Last week I developed a devotional for a senior citizen group at church. I hate to acknowledge it, but I’ve gotten to the point where I’m not just doing this devotional as ministry, but I’m actually able to be a member of these groups.
I was looking for something beyond the traditional Thanksgiving devotionals we’ve done, like the “5 Kernals of Corn” or repeating scripture verses on Thanksgiving. I’ve done those in the past, but I wanted to go a little deeper.
I was reading one devotional by author Tony Evans which reminded me that on Thanksgiving we take time to acknowledge how blessed we are. It reminded me of the JB Phillips version of the New Testament scripture in Matthew chapter 5:3 “How happy you are…”; also the Message version of that same verse states it this way – “You’re blessed…”
I started reading the Beatitudes with a new perspective, thinking about how blessed I am, when “I’m at the end of my rope” (Mathew 5:3 MSG). How blessed I am when I’m at the end of myself, that I can only reach out to God because I realize that I have nothing else.

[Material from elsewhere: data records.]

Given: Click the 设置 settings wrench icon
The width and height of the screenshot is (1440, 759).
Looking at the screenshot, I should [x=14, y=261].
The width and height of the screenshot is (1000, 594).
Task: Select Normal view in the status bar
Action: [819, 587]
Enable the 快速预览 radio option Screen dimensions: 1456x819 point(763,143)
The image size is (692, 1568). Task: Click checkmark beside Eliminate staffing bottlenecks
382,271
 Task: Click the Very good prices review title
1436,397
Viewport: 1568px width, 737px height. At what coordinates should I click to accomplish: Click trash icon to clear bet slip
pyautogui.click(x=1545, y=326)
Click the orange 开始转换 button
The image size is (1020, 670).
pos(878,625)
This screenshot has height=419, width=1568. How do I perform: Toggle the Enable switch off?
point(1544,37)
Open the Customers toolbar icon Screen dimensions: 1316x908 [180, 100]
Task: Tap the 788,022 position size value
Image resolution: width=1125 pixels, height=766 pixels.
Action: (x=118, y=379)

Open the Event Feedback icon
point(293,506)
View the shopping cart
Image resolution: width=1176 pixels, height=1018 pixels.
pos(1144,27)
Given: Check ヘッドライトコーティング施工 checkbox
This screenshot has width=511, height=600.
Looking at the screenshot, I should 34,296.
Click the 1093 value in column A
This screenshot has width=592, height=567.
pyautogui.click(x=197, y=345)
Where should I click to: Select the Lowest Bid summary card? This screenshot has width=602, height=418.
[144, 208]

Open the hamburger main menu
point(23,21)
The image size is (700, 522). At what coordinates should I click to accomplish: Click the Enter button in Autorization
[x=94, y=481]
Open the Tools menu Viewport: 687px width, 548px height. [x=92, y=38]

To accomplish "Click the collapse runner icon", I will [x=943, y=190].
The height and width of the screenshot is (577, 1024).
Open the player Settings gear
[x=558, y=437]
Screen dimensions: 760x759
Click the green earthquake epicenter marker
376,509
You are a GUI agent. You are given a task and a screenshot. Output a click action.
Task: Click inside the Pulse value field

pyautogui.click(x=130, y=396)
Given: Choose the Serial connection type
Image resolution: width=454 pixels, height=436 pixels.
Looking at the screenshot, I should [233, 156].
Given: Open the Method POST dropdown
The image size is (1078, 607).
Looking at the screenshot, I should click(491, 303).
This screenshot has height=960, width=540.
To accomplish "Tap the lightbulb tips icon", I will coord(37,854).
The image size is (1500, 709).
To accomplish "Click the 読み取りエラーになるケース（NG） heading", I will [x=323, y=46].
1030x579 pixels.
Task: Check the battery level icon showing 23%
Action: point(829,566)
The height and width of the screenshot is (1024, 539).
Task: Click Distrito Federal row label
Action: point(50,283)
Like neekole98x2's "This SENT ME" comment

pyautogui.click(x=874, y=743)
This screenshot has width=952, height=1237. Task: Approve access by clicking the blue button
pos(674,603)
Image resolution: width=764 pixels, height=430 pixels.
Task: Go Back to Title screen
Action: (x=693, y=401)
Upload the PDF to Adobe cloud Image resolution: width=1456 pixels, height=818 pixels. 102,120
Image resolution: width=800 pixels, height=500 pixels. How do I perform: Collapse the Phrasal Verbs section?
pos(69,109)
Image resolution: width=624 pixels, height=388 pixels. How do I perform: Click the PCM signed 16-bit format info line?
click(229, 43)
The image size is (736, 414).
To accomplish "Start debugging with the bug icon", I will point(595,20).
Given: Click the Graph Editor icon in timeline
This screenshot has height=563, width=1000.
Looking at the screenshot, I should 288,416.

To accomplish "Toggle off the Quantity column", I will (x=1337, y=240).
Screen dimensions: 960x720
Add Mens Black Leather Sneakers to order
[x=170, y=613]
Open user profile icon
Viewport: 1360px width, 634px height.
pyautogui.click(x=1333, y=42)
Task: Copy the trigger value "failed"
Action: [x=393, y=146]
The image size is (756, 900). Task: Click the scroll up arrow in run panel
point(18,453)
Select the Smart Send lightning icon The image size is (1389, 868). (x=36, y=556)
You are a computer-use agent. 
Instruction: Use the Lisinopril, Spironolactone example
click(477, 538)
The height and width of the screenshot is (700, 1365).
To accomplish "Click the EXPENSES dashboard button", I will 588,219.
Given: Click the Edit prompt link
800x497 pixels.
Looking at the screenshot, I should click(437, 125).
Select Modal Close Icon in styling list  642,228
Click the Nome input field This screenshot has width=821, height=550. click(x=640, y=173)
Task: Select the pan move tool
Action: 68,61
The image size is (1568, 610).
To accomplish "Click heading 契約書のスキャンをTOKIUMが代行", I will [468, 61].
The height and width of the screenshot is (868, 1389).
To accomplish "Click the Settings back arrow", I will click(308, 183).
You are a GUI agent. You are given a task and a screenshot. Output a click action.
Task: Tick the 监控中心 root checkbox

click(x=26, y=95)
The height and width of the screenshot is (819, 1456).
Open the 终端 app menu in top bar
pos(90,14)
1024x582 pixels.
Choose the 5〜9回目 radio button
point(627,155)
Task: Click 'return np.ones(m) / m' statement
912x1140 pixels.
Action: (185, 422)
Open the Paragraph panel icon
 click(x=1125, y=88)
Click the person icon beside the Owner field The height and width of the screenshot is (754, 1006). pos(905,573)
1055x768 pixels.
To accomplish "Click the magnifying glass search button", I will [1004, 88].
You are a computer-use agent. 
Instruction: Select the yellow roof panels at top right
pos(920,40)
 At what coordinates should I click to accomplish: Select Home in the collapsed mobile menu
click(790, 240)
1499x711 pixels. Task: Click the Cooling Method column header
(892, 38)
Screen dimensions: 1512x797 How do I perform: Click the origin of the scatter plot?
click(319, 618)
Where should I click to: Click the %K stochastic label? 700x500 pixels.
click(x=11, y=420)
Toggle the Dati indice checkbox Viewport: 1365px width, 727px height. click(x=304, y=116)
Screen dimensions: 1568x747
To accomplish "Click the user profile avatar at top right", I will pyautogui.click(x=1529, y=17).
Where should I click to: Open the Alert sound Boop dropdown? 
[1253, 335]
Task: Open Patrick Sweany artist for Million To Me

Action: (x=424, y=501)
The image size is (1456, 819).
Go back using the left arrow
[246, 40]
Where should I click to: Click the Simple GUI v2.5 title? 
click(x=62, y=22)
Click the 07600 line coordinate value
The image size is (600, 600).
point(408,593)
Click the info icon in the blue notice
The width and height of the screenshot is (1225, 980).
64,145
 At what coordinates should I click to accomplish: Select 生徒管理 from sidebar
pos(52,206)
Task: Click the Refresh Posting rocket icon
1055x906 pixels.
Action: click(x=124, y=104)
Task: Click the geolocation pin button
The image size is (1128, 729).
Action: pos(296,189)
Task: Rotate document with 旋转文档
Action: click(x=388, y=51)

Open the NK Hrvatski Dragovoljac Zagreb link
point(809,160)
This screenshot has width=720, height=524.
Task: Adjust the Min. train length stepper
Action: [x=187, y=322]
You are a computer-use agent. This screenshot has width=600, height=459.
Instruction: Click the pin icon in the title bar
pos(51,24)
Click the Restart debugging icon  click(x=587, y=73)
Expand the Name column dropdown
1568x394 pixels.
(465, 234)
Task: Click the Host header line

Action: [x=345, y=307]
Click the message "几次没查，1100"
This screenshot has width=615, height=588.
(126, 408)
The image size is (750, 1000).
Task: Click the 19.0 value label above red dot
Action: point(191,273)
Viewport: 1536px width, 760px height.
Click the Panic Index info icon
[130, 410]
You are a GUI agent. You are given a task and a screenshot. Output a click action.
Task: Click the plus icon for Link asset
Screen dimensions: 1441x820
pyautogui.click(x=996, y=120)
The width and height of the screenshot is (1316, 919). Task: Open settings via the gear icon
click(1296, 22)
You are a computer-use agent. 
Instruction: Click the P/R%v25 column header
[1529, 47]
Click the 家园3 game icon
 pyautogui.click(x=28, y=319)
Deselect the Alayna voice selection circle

How blessed I am (verse 4) when I’ve lost what I thought was most dear to me (Mt. 5:4 MSG), when I cry and acknowledge my failures, and I also cry for joy because I know I am forgiven.
How blessed I am (verse 5) when I am content with who I am (Mt. 5:5 MSG), when I am teachable and willing to trust that God is in control and learn from Him. How blessed I am (verse 6) when I hunger and thirst for righteousness, or as the Message states it, when “I’ve worked up a good hunger for God” (Mt. 5:6 MSG). This is really the blessing of intercession. Those of you who are intercessors you know what I mean.
Let me share with you that I’m blessed that I’ve been put in this role with all the challenges and the great blessings of enrollment growth. It has stretched me to my limit, but it has also allowed me to trust God to add to our number wonderful faculty. I’m blessed to get the opportunity to talk to our diverse adjunct and FT faculty, now more than 70 strong, to work with them and to support them as they teach our students. I’m blessed to get the phone calls from students who aren’t so happy, and to do the evaluations to help them all become better in the positions in which all of them are praying to be someday perhaps full-time, like I did not so long ago.
I’m blessed to be selling one house and buying another and moving all before Christmas. Not that this is easy, because it is not. But this is an answer to our prayers, and so that blessing comes with some requirements. I’m blessed that I have a beautiful wife and five children who love Jesus and follow after Him. I’m blessed that they still call home and have forgotten how anal-retentive I was as they were growing up, and they survived my learning to be a Christian father.
I am truly of all men most blessed, and I thank God every day for His kindness to this undeserving child. I pray that you would also read the Beatitudes with this new perspective, and that you would have a wonderful holiday, knowing how blessed you are!